## DOCUMENT
Deirdre Moloney, a fellow at the Woodrow Wilson International Center for Scholars in Washington D.C. in 2007-2008, will speak on "Differential Regulation: Female Immigrants and Immigration Policy in the Early 20th-Century United States". This lecture addresses the ways in which unmarried women entering the United States in the late nineteenth and early twentieth centuries were scrutinized at the borders based on notions of race, economic dependency, and sexual behavior. She also demonstrates that the regulation of prostitution among immigrants along the Mexican border differed from the regulation of European immigrant prostitutes in New York. This talk is drawn from her current book-in-progress, "National Insecurities: U.S. Immigrants and Deportation Policy Since 1882." This talk is sponsored by the Tenneco Lecture Series, UH History Department, Rockwell Pavilion in the M.D. Anderson Library (http://www.uh.edu/campus_map/buildings/L.php ) on March 31 at 4 p.m. A reception follows. Please contact Landon Storrs, lstorrs@uh.edu, with questions. This lecture is sponsored by the UH History Department, UH Women's Studies, and the Tenneco Lecture Series.

## Word and element location data
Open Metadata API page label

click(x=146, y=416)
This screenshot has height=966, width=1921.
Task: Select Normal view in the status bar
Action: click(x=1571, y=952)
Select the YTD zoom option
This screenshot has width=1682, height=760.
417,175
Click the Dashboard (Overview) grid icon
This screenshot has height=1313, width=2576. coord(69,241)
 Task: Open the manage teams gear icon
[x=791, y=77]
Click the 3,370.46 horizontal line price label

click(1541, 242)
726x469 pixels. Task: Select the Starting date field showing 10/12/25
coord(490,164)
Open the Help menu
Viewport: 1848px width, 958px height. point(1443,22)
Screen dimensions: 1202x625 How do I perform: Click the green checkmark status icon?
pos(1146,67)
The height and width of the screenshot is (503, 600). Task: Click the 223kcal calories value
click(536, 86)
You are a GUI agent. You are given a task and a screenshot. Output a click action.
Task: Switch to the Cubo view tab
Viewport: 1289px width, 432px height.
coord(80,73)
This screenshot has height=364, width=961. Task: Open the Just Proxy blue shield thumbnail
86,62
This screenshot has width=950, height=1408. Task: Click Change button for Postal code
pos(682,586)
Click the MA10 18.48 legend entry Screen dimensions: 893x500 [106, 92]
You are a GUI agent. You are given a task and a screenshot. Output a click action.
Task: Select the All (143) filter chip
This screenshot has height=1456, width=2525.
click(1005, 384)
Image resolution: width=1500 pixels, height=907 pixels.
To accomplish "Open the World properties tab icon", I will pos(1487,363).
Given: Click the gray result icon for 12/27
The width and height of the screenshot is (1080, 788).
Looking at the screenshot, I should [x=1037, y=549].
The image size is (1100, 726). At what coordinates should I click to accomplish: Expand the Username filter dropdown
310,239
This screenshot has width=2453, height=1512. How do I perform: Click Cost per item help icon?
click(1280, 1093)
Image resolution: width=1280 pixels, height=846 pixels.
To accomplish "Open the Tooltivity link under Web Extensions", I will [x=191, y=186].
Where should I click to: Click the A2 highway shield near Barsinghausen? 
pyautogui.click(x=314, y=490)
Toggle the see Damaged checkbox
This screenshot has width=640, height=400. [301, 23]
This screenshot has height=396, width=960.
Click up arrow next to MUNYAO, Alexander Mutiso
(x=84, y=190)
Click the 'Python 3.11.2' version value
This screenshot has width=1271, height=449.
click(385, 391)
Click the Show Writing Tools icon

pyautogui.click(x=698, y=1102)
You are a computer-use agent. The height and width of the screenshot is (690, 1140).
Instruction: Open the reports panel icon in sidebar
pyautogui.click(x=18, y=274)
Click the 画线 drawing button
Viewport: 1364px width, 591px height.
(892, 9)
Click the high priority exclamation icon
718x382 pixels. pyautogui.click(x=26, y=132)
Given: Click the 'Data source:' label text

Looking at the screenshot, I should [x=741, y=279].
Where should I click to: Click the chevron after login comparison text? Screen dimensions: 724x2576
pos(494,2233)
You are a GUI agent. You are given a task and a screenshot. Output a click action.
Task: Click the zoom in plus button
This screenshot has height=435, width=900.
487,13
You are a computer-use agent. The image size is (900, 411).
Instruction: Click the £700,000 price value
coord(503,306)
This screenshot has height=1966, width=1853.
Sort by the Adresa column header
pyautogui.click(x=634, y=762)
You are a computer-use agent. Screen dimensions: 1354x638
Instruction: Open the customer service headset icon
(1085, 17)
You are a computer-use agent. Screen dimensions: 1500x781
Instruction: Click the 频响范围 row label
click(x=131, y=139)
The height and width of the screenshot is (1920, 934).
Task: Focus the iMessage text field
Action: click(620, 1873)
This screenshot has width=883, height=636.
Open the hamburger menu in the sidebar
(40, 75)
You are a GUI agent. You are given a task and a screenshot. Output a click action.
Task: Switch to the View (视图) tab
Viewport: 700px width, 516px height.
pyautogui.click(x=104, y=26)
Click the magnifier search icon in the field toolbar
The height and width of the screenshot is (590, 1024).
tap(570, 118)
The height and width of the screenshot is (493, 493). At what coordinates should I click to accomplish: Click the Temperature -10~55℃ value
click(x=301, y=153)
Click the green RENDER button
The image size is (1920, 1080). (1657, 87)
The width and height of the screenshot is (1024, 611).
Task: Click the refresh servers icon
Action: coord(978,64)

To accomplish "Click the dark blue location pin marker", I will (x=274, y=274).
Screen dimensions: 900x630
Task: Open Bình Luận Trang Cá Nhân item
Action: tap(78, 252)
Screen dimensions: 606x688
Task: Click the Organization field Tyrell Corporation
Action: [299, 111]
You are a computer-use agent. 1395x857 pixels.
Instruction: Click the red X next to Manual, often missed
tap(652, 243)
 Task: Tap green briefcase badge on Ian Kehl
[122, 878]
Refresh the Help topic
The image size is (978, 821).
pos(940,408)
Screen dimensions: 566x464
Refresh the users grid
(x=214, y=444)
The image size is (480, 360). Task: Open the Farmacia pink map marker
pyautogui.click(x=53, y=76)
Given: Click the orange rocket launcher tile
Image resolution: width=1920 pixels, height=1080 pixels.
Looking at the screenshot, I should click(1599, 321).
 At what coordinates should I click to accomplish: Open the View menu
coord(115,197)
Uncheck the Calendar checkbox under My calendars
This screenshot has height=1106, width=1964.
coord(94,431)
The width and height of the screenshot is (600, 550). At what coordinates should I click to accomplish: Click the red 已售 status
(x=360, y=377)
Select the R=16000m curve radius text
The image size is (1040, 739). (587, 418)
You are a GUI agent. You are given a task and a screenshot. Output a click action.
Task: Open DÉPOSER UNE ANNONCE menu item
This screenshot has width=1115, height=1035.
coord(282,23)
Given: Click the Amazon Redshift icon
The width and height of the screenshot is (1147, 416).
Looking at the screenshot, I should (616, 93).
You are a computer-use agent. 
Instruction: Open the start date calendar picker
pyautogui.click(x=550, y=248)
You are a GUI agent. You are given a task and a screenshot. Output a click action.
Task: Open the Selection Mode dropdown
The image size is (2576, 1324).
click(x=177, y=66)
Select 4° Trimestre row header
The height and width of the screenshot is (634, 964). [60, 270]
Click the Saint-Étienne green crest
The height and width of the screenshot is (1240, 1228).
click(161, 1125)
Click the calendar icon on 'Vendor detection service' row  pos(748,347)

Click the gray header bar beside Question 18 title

## PROBLEM TO SOLVE
According to the lecture announcement, in what building and room will the talk take place? The listing has no role in this.

## ANSWER IN FULL
Rockwell Pavilion in the M.D. Anderson Library